La liste des produits cités par le cultivateur Guy-Albert Kimbouila, est loin d’être exhaustive. Kindamba a longtemps été aussi un centre de référence en matière d’élevage bovin. Faute de route d’évacuation ces produits finissent souvent dans la marmite sur place ou sont envoyés vers Brazzaville en petites quantités. Rodrigue Balou est agriculteur et éleveur avicole.

« Je ne sais pas comment expliquer cette situation. Nous souffrons vraiment. Ici, la route c’est la première préoccupation. Notre production périt beaucoup. On ne fait que vendre notre production entre nous, parce que par rapport à l’état de laroute la production n’arrive pas le même jour quand nous l’envoyons à Brazzaville, elle », témoigne Rodrigue Balou, agriculteur et éleveur avicole. 

L’isolement de Kindamba est dû au fait que ce bassin de production n’est pas desservi par la ligne du chemin de fer et la nationale 1 qui traversent le Pool. Ici, les producteurs pensent qu’ils travaillent à perte. 

« La route est impraticable et nous mangeons tout sur place. Nous produisons à perte. Ce que nous subissons est une négligence de la part de l’Etat congolais. C’est parce qu’on ne considère pas les paysans », se désolent-ils au micro de RFI. 

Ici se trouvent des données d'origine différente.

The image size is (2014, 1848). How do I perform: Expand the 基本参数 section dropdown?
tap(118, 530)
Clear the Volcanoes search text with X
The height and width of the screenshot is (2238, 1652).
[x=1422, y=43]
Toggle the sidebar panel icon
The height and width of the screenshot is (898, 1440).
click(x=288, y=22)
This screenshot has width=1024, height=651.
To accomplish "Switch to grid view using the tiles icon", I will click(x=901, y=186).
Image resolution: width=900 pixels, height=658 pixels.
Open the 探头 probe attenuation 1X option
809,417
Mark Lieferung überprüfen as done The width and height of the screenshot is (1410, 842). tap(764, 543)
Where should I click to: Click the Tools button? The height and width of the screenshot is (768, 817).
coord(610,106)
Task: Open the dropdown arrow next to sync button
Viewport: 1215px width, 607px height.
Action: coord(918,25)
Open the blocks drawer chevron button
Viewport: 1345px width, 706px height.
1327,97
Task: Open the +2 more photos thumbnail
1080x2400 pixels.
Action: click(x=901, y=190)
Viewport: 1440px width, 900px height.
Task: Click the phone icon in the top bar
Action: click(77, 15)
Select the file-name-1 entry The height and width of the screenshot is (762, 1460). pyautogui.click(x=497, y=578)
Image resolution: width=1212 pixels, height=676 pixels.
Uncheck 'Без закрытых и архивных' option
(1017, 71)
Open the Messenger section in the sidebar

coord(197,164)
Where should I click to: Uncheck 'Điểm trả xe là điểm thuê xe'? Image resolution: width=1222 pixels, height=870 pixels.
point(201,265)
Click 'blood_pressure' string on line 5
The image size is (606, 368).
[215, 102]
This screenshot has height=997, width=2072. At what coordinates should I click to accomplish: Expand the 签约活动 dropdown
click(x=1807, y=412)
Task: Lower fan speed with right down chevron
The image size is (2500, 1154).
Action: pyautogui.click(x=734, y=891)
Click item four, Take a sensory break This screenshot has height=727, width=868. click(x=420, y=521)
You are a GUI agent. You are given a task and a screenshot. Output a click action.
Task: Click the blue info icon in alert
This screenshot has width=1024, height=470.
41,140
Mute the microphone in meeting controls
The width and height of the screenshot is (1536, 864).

L’exploitation artisanale du bois se fait dans la forêt de Bangou. Les derniers travaux d’entretien de la route d’accès à Kindamba remontent à 2012. 

« La route est comme une maison, elle s’entretient. Depuis lors il n’y a pas eu d’entretien », affirme le Sous-Préfet de Kindamba Jean-Marie Badila qui nourrit l’espoir que quelques projets d’aménagement vont se réaliser dans un proche avenir. 

« Les promesses ont été faites. En venant à Kindamba si vous avez fait attention, au niveau du village Piem il y a des écrits qui montrent qu’il y a quatre ponts qui vont être réhabilités. Vous connaissez la situation économique que traverse notre pays. Je crois que nous avons bon espoir que les choses vont s’améliorer », ajoute-t-il. 

De moins en moins, les populations croient aux promesses des autorités dans cette zone où seuls les grands véhicules de transports des marchandises et les 4x4 peuvent tenter l’aventure. Les Berlines sont exclues.